This book was provided by the publisher.

I’m a little conflicted by this book, and I know I won’t write a review that does it, or that ambiguity, justice.

24796411On the one hand this is a book of gorgeous prose. It’s lyrical (heh) and it’s evocative, setting up beautiful word-pictures. This is a world where although sight still exists, hearing has become far more important for many people – an inversion of today? There’s talk of whistling directions, of using tunes as advertisements and as aides memoire, and then there’s Chimes. Chimes is music that plays at Matins and Vespers, and no matter where you are (well, within the small geographic scope of the novel) you have to pay attention. It’s fairly fast-paced; Smaill does a good job of showing the dystopian nature of the world without a whole lot of detail; I found the conclusion satisfyingly dramatic.

On the other hand… there are enormous questions that are never answered about how ‘the world’ got like this (there’s hints but that’s all), whether the entire world is like this or just some area around London, and there are a few plot holes here and there that are glanced over. What I can’t figure out is whether these things matter or not. On balance, I think I can live with those problems, and it’s mostly because of the beauty of the language. If this were a more pedestrian novel I would have more problems with it. The one problem with the language is the use of musical terms. No one does anything quickly or slowly; it’s all piano, lento, tacet… and I don’t even know if some of the words were invented. I have zero musical training so there were times where I was confused about whether we were rushing or going stealthy. Still, I coped. I was a bit sad at about the halfway mark that the novel was so boy-heavy (I hadn’t read the blurb so I actually thought the narrator was a girl, at the start), but by the end I was a bit more content with the gender choices overall.

The novel is written in the first person and in present tense; I feel like I haven’t read a whole lot of present-tense stuff recently, so that was intriguing. Our protag is off to London with a mission from his dying mother, but he has to hurry because he’ll lose his memory of what he’s doing pretty soon. Because everyone does. This is a world where people are just about living Fifty First Dates. They keep ‘bodymemory’ – usually – so they remember how to eat, how to do the manual parts of their job, and so on; and maybe ‘objectmemory’ can help with some specific events… but unless relationships, for instance, are renewed every day, pretty soon those people are gone from your mind. Because of Chimes. The music you can’t not hear.

Simon, of course, is a bit special – he’s got a slightly better memory – and while the whole You’re Special thing might be a bit old, that’s because it’s such a good way of making change happen in a difficult world. Anyway, Simon starts finding out more about his world, thanks to a new friend, and things progress from there. I liked Simon, overall, as a voice for showing the world, but really we don’t find out that much about him – I think as a factor of the first-person narration. That’s not necessarily a problem; you’re enough in his head on a day-by-day basis that I, at least, certainly cared what happened.

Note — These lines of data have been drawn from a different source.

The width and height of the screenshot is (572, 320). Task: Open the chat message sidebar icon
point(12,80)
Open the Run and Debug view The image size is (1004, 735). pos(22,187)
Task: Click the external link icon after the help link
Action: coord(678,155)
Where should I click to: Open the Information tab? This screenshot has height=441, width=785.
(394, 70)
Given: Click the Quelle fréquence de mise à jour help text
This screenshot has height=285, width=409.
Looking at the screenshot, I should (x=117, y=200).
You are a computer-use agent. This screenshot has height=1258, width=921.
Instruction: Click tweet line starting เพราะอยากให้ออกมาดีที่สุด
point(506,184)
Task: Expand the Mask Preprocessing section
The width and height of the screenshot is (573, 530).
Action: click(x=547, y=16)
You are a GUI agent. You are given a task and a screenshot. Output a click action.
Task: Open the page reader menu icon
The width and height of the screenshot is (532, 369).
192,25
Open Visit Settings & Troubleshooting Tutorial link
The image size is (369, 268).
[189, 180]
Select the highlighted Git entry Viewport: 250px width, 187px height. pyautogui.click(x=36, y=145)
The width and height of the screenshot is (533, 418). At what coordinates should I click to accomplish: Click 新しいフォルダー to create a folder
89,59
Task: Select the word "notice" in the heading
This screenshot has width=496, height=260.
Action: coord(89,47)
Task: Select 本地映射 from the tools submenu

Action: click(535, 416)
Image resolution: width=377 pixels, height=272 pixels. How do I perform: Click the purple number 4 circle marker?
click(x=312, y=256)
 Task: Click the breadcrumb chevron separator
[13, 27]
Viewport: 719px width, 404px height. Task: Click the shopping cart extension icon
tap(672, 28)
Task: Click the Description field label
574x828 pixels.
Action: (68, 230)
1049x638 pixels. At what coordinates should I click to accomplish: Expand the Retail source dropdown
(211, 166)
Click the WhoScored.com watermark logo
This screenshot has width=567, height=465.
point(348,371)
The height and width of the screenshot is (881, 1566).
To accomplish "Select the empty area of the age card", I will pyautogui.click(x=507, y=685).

The musical aspect is original, at least in my reading experience, and the prose is a delight. For a debut novel I’m even more impressed – and not surprised to discover that Smaill is both a classically trained violinist and a published poet. I hope she gets to publish more books, and I hope this features on the Sir Julius Vogel ballot next year (she’s a Kiwi). You can get it from Fishpond. 

One response

  1. […] up to date with Saga (in trade); The Chimes, Anna Smaill; A Wizard of Earthsea, The Tombs of Atuan, The Farthest Shore, Ursula le Guin; […]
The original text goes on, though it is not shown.